Stored items from a collection:
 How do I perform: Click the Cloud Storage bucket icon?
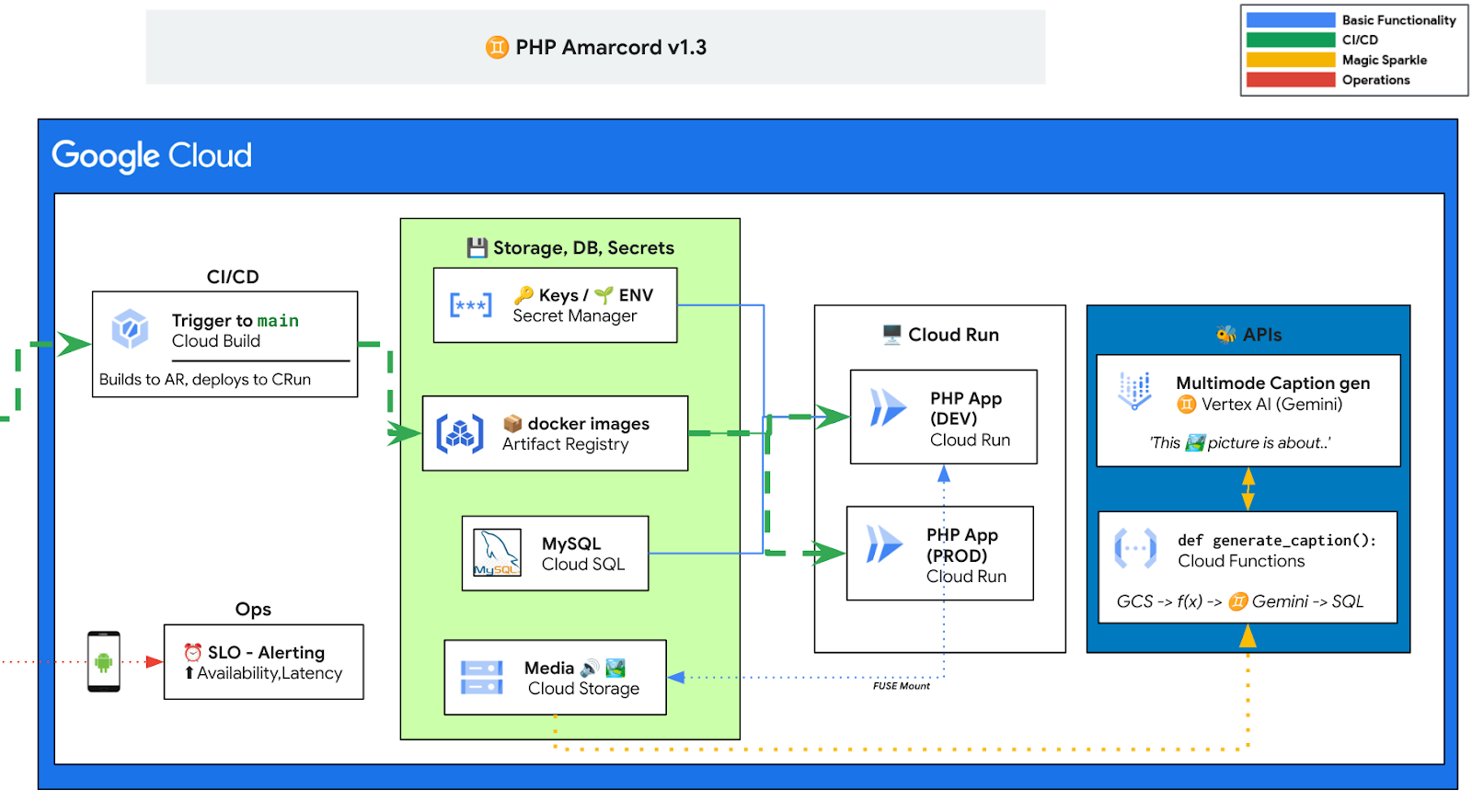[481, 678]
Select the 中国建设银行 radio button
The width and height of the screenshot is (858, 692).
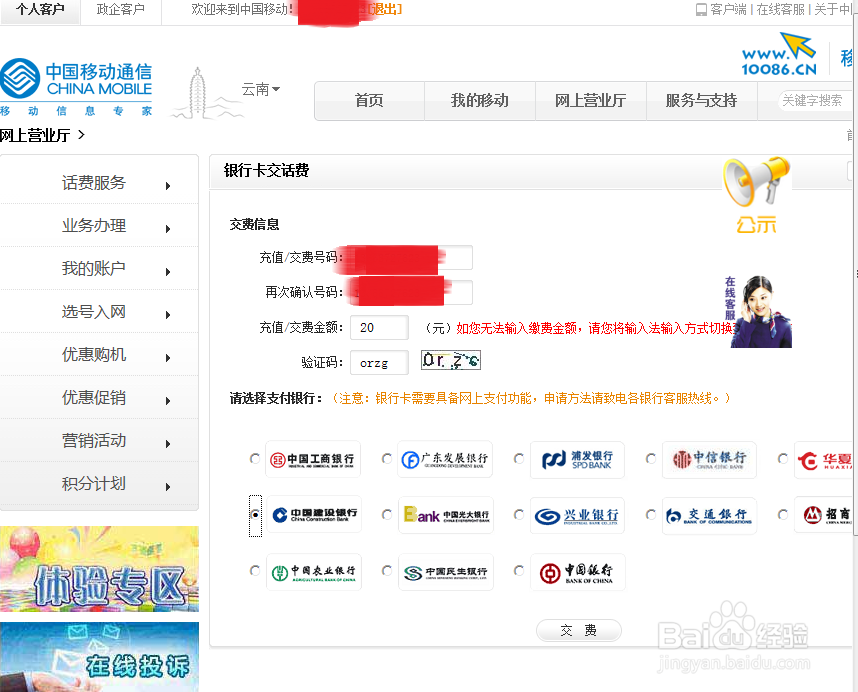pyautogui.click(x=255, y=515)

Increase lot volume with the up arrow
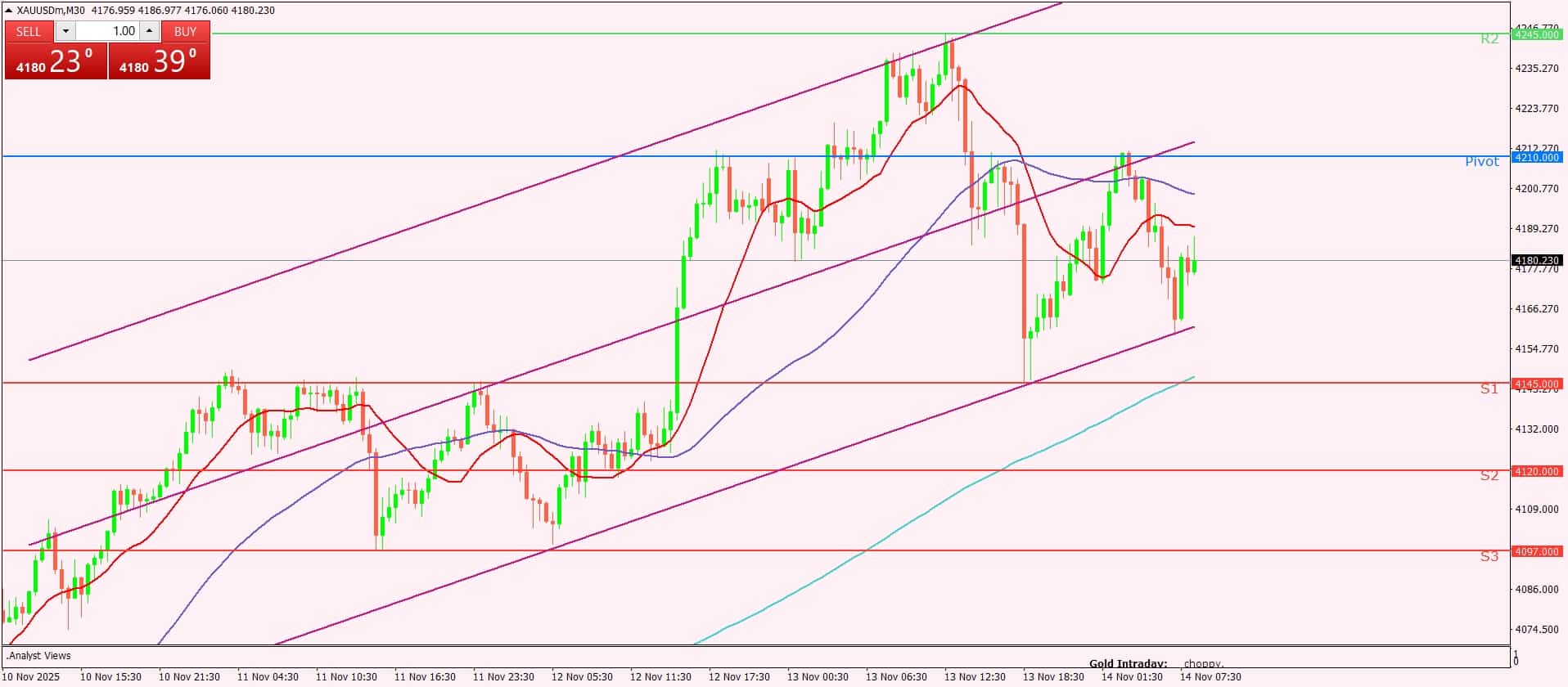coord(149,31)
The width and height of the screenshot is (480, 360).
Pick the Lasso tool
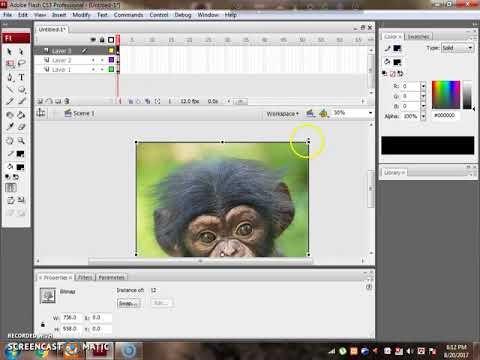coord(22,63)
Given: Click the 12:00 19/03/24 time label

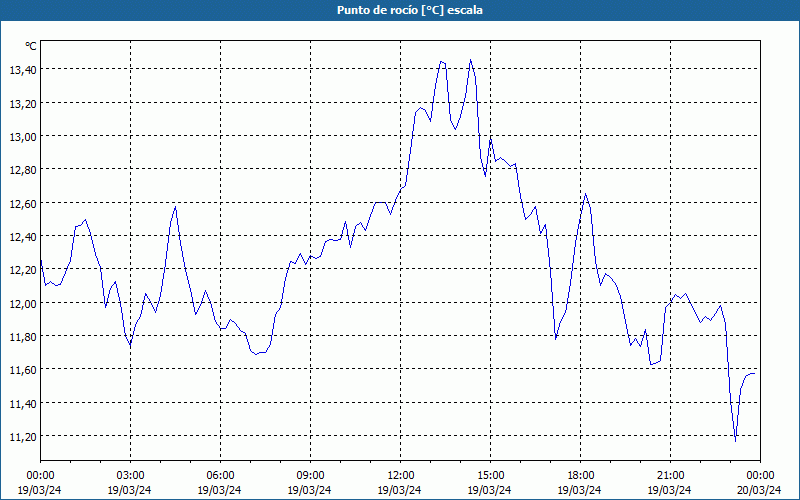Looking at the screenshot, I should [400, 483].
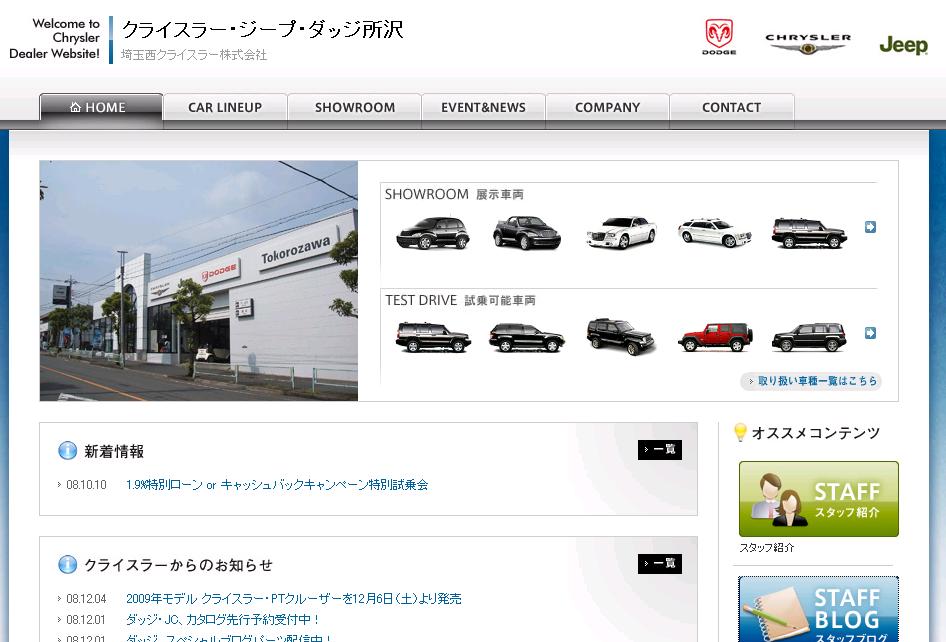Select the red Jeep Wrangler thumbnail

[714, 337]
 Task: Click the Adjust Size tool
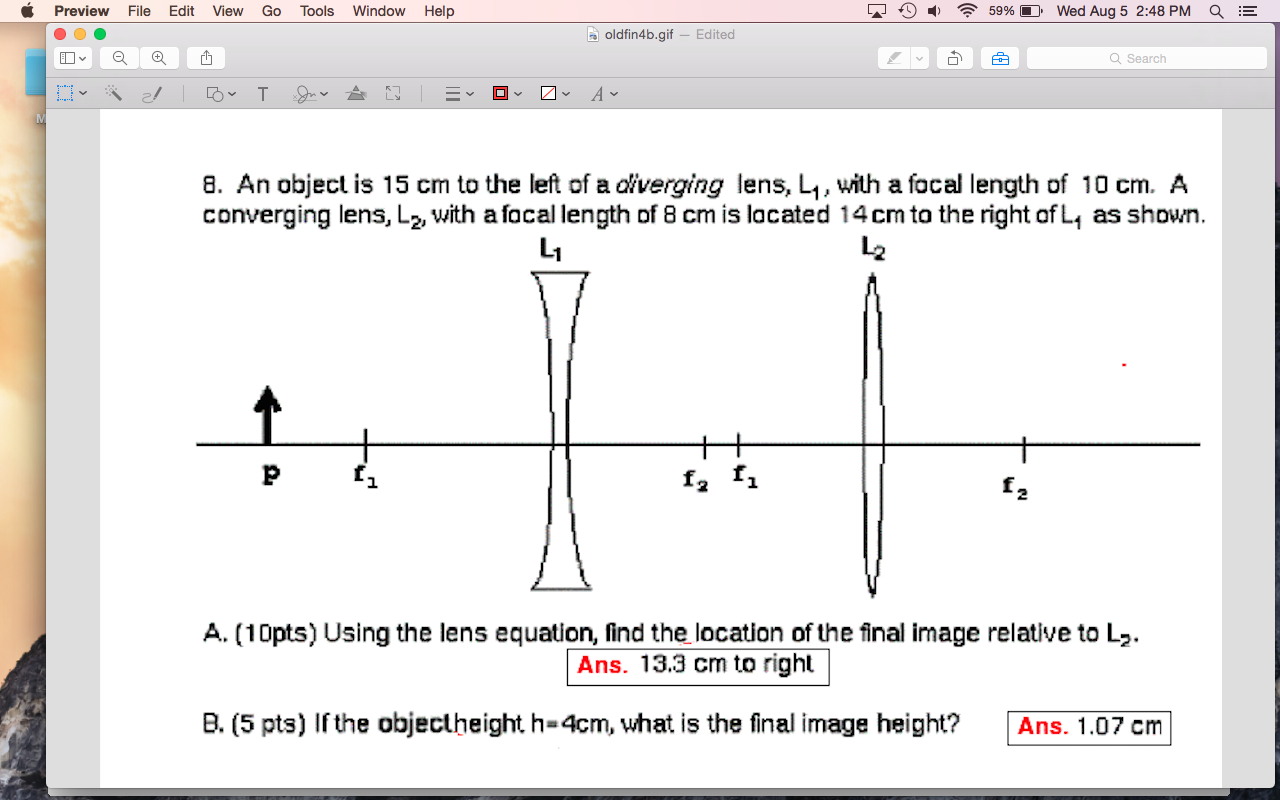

- [HOW TO COMPLETE THIS TASK]: Locate "Given: Click the 12:00 19/03/24 time label" in the entries above. Copy, exactly and only, the lines from that line to the end, leaving out the pictures.

- [RESPONSE TO THIS TASK]:
Given: Click the 12:00 19/03/24 time label

Looking at the screenshot, I should [400, 483].
Select the red Jeep Wrangler thumbnail

[714, 337]
 Task: Click the Adjust Size tool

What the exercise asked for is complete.